Jarvis Landry looked across the huddle Thursday, and it finally hit him.
More than four months had passed since the Browns swung a blockbuster trade to land All-Pro wide receiver Odell Beckham Jr., and Landry, one of Beckham Jr.'s best friends, has been on Cloud 9 ever since. His new reality just didn't come into complete focus until his first play in an 11-on-11 period at Cleveland's first training camp practice.
"We kind of talked about it and were talking about it in the offseason," Landry said, "but then we stepped in the huddle and it's like 'damn.'"
It was only a year ago when Landry was the new star receiver in town. From the moment he arrived in Berea, it was clear the Browns had acquired more than just a set of sure hands.
During the beginning stages of what's been a major transition, Landry was a culture changer -- and it went beyond his now famous speech inside the Browns wide receivers room that was captured by the "Hard Knocks" cameras. His work ethic rubbed off on his fellow receivers, almost all of whom were younger and carried far less experience.
Now, Landry is in a room that features one of his best friends and one of the league's top receivers along with a talented cast of younger players who give the Browns, on paper, one of the league's best and deepest wide receiving corps in an offense chock full of other playmakers.
Check out photos from the second day of Browns Camp by team photographer Matt Starkey
Externally, it's meant higher expectations and an understanding that Landry might not be the top target on as many plays as he was last year. It just hasn't changed how Landry has approached his second training camp with the Browns.
"Every year it's the same," Landry said. "I train to win a Super Bowl and that's it. When I first got here last year, it was just win one game and we'll be happy, or just win three games and we'll be happy or we'll throw a parade. I understand but I'm here to win a championship, not just a couple of games or a division.
"We're obviously two receivers that want the ball, but it's going to come down to games where I may have three catches and Odell has 10, and visa versa. The biggest thing for us is winning the game, regardless of how we win."

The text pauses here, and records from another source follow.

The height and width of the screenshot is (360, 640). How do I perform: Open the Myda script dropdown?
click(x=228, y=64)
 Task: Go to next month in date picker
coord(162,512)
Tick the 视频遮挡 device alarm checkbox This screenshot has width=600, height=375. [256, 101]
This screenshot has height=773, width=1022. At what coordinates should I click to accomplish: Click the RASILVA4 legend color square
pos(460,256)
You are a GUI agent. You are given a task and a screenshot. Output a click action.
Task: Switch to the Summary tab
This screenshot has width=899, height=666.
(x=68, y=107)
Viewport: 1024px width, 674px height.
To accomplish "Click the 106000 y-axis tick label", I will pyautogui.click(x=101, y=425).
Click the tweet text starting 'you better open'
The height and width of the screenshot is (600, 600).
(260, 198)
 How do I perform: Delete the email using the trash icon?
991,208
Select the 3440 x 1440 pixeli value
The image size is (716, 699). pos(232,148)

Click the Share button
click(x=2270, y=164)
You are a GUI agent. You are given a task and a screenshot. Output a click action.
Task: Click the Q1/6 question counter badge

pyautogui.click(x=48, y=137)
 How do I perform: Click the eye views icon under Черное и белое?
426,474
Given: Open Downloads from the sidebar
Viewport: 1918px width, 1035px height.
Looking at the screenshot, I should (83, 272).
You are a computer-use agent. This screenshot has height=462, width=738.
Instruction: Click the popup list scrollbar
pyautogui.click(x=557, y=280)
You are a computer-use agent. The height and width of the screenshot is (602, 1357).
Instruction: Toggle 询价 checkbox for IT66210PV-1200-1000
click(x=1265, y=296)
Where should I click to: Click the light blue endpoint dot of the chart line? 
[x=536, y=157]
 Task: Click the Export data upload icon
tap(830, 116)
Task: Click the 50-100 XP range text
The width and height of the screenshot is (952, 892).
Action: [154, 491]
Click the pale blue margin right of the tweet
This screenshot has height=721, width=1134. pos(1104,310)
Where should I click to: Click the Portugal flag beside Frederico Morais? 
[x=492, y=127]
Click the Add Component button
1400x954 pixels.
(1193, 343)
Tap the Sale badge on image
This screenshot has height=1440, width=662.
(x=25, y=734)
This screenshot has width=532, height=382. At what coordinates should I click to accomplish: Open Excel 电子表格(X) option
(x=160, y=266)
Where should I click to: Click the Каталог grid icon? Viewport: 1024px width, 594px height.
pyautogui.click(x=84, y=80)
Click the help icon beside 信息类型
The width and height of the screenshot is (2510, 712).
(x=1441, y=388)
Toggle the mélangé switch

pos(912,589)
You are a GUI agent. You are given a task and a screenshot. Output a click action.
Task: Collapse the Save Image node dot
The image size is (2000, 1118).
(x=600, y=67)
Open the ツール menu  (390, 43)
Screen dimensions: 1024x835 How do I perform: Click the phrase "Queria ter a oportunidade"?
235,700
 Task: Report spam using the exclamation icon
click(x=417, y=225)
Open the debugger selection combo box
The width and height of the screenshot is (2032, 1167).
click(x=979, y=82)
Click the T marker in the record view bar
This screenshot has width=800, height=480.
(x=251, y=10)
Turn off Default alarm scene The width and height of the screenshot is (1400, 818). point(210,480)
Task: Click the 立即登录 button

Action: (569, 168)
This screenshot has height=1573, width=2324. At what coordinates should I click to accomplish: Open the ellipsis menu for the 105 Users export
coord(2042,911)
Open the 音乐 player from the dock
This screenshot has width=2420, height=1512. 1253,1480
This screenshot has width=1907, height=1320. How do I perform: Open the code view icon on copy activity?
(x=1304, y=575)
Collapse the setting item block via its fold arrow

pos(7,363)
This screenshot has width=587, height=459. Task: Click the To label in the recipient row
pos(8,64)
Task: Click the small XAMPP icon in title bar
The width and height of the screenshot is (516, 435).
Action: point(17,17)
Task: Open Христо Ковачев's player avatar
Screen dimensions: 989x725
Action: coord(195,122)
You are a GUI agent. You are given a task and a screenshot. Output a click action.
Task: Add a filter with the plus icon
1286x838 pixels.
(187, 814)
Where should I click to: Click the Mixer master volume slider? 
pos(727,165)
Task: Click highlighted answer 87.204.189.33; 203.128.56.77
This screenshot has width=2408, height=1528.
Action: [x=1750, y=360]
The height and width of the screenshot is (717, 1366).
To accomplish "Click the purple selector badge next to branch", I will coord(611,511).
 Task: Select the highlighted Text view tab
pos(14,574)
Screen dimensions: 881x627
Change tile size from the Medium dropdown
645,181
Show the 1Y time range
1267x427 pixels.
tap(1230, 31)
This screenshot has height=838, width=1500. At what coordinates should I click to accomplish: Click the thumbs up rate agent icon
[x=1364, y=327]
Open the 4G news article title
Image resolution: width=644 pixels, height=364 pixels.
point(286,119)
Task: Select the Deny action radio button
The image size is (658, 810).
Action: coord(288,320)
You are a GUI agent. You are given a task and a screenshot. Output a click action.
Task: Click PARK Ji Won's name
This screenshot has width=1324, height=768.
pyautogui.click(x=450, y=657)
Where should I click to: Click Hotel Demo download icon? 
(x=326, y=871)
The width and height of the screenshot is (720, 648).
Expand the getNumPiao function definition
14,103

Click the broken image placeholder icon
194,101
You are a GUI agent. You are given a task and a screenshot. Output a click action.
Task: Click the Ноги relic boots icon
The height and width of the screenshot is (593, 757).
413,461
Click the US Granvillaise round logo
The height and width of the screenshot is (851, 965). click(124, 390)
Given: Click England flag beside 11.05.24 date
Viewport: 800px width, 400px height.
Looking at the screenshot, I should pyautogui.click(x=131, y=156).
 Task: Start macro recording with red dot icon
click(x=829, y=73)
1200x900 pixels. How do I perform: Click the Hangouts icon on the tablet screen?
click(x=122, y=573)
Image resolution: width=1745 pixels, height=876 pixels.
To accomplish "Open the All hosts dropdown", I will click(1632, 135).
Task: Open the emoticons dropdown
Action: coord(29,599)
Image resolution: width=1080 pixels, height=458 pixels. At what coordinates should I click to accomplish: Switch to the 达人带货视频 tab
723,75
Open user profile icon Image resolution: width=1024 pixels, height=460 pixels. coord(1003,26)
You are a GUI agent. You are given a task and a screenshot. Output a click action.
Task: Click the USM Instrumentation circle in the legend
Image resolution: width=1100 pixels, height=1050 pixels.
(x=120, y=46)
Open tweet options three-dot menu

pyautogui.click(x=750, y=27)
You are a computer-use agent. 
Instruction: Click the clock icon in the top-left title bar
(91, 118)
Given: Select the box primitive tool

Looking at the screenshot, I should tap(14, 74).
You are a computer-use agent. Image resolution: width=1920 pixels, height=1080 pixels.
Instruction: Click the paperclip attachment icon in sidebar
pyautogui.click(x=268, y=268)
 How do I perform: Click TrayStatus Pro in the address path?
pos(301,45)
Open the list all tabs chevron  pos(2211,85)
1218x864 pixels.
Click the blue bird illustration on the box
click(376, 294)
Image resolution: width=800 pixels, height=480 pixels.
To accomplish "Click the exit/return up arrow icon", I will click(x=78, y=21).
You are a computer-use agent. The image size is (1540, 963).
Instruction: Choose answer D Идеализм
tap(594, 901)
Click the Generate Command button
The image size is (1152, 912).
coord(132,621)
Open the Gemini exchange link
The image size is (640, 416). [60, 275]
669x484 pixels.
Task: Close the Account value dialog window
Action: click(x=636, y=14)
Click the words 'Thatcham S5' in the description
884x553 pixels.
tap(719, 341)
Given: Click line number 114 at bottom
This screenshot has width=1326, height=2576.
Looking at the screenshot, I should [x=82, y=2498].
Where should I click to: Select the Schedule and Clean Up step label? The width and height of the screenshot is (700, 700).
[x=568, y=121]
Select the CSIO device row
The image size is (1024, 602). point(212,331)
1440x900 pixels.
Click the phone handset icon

Landry's already proved he can handle a decrease in targets when it equates to an increase in winning. It happened during the second half of last season, when the Browns, under the play-calling of Freddie Kitchens, opened up the offense in a way that got more receivers involved and proved to be far more efficient in the scoring zones. It resulted in a 5-3 record over the final eight games and produced some of the most entertaining Browns moments in the last decade.
In Cleveland's first eight games, Landry caught 49 of his 94 targets for 528 yards and two touchdowns. During the second half of the season, Landry had 32 receptions on 55 targets for 448 yards and two scores.
"He had more fun the second half of the year. Why? Because we won. We have the right guy here," Kitchens said. "Winning is fun; losing is not. I have total confidence.
Landry's eyes are locked on 2019, so much so he was reluctant Friday to even relive the best parts of his 2018 season. He just made it clear once more what he values most, and that hasn't changed despite a major change in his surroundings.
"From the beginning, the first four games we had, we could have easily been on the other side of the standings," Landry said. "I knew then that this was a place that was creating momentum.
"I roll with whatever's coming, embrace where I'm at. Wherever I'm at, I believe it's going to be a winning tradition and winning culture."